WHAT THIS TASK INVOLVES
Only one stretch of the data below is wanted: the lines starting at the one with "- PESCA E ACQUACOLTURA, BENE" and ending at the one with "maggiori info (105, 84)", both included, given again exactly.

DATA FOR THIS TASK
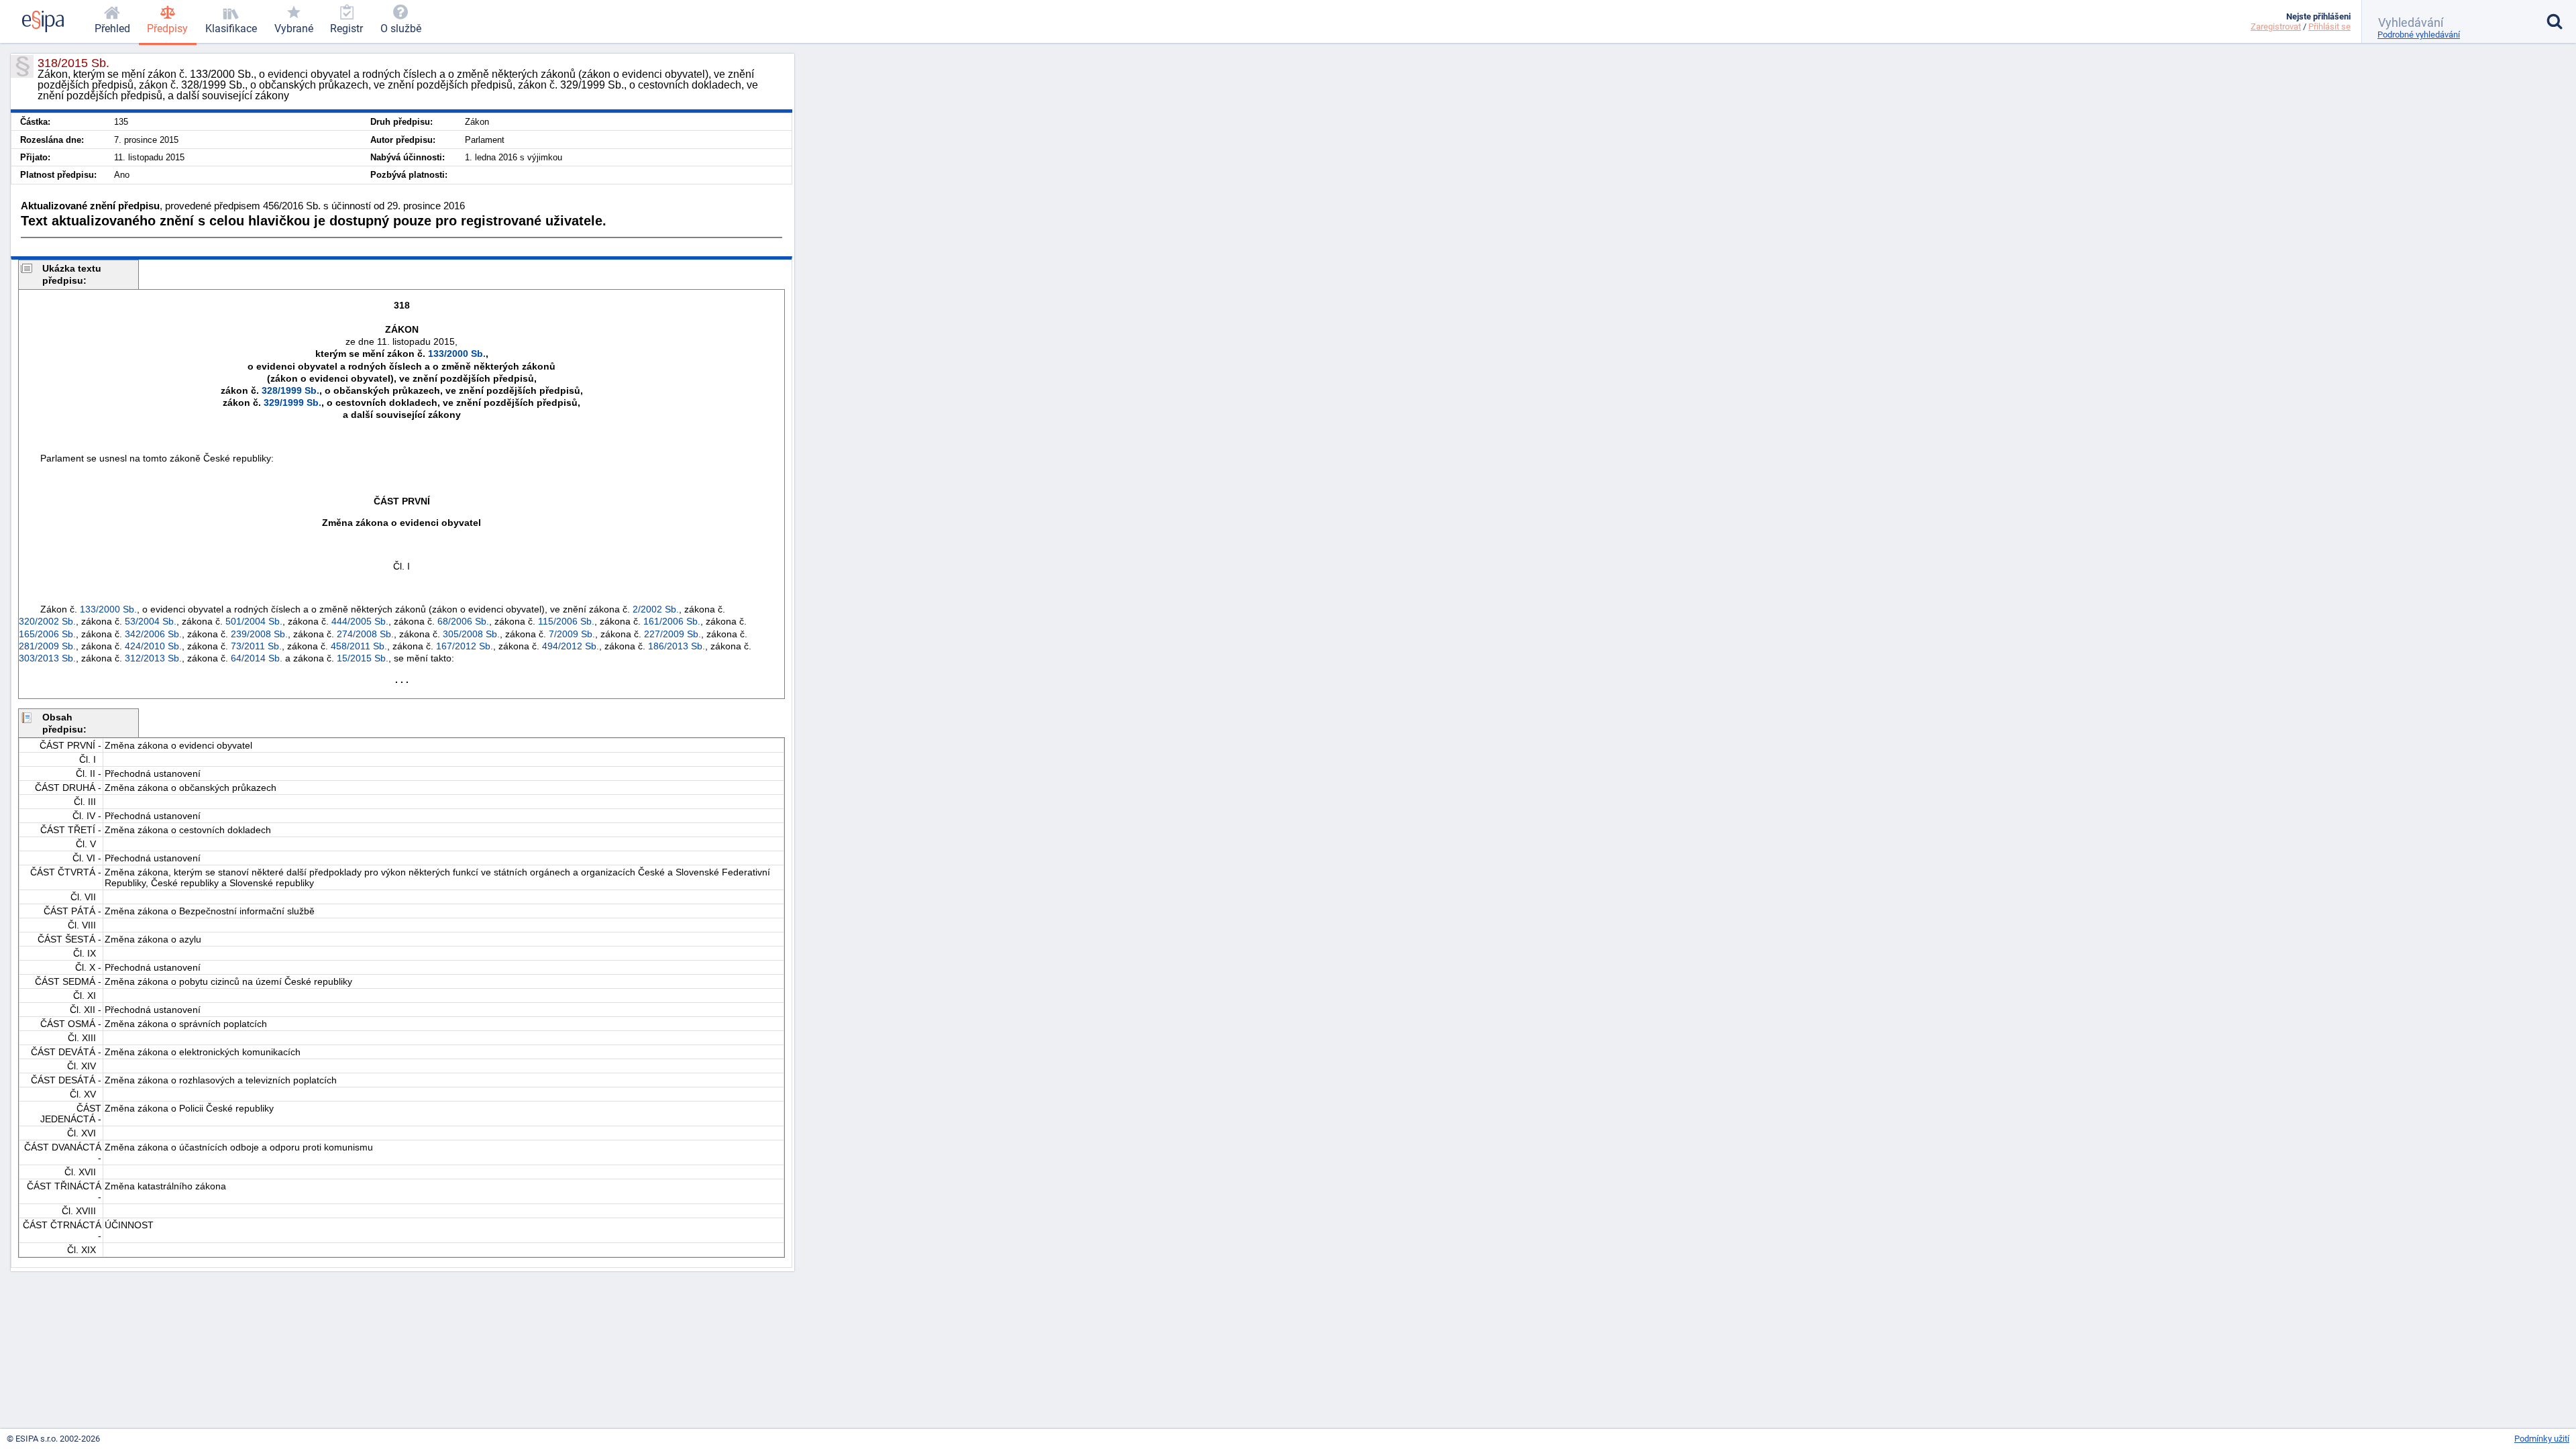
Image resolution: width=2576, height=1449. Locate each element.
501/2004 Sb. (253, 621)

--

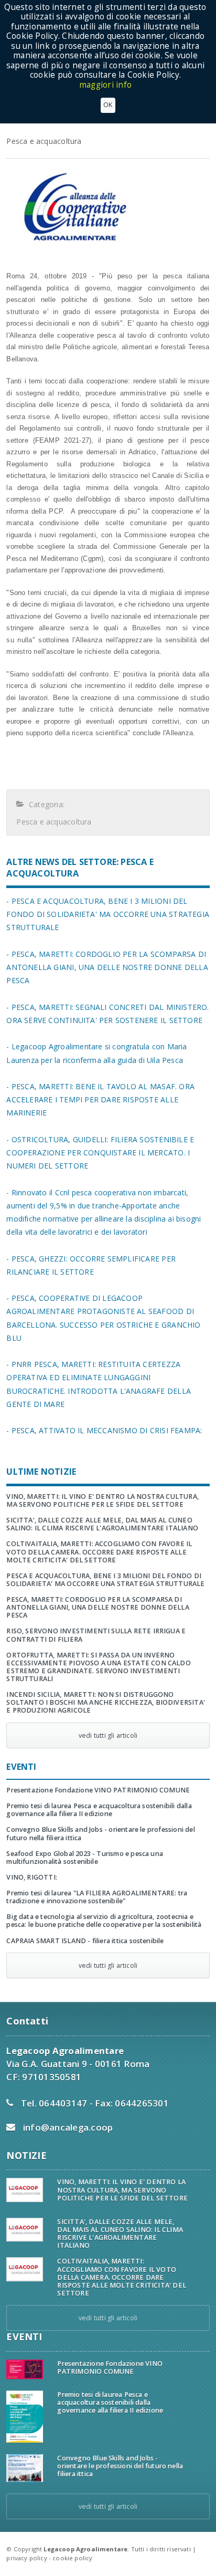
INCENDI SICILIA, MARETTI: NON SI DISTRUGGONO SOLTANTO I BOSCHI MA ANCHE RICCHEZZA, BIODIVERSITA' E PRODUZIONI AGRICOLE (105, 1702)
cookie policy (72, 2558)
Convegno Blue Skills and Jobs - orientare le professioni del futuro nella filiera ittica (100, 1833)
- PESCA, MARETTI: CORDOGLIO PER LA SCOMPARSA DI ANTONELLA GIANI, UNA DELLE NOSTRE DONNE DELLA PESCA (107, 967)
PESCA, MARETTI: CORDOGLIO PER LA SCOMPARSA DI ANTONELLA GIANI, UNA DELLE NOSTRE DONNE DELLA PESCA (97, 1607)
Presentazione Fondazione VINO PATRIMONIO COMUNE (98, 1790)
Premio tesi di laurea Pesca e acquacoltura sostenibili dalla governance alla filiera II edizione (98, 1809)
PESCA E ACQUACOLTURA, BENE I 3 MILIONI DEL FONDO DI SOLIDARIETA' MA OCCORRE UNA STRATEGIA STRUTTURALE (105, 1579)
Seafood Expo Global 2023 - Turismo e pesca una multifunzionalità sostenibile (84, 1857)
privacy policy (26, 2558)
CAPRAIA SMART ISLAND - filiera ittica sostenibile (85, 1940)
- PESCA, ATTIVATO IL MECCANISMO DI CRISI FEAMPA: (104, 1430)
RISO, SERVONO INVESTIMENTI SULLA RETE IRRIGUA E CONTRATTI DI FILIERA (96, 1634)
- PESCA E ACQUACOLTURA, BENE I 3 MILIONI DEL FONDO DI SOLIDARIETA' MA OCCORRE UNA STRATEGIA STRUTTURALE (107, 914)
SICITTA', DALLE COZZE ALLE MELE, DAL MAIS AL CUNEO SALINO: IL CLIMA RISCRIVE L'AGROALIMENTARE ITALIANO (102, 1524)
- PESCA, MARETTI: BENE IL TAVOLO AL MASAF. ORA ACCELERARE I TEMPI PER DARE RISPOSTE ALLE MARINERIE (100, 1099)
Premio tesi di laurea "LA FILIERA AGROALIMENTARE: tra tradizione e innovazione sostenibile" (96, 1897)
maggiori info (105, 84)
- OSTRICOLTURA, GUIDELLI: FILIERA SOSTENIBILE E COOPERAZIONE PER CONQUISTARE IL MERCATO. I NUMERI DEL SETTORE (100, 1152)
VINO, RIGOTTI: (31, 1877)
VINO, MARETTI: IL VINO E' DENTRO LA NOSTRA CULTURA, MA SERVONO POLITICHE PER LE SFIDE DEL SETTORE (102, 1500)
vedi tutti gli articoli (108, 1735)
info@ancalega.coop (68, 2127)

ANSWER SPACE
- PESCA E ACQUACOLTURA, BENE I 3 MILIONI DEL FONDO DI SOLIDARIETA' MA OCCORRE UNA STRATEGIA STRUTTURALE (107, 914)
SICITTA', DALLE COZZE ALLE MELE, DAL MAIS AL CUNEO SALINO: IL CLIMA RISCRIVE L'AGROALIMENTARE ITALIANO (102, 1524)
- PESCA, MARETTI: BENE IL TAVOLO AL MASAF. ORA ACCELERARE I TEMPI PER DARE RISPOSTE ALLE MARINERIE (100, 1099)
Premio tesi di laurea "LA FILIERA AGROALIMENTARE: tra tradizione e innovazione sostenibile" (96, 1897)
maggiori info (105, 84)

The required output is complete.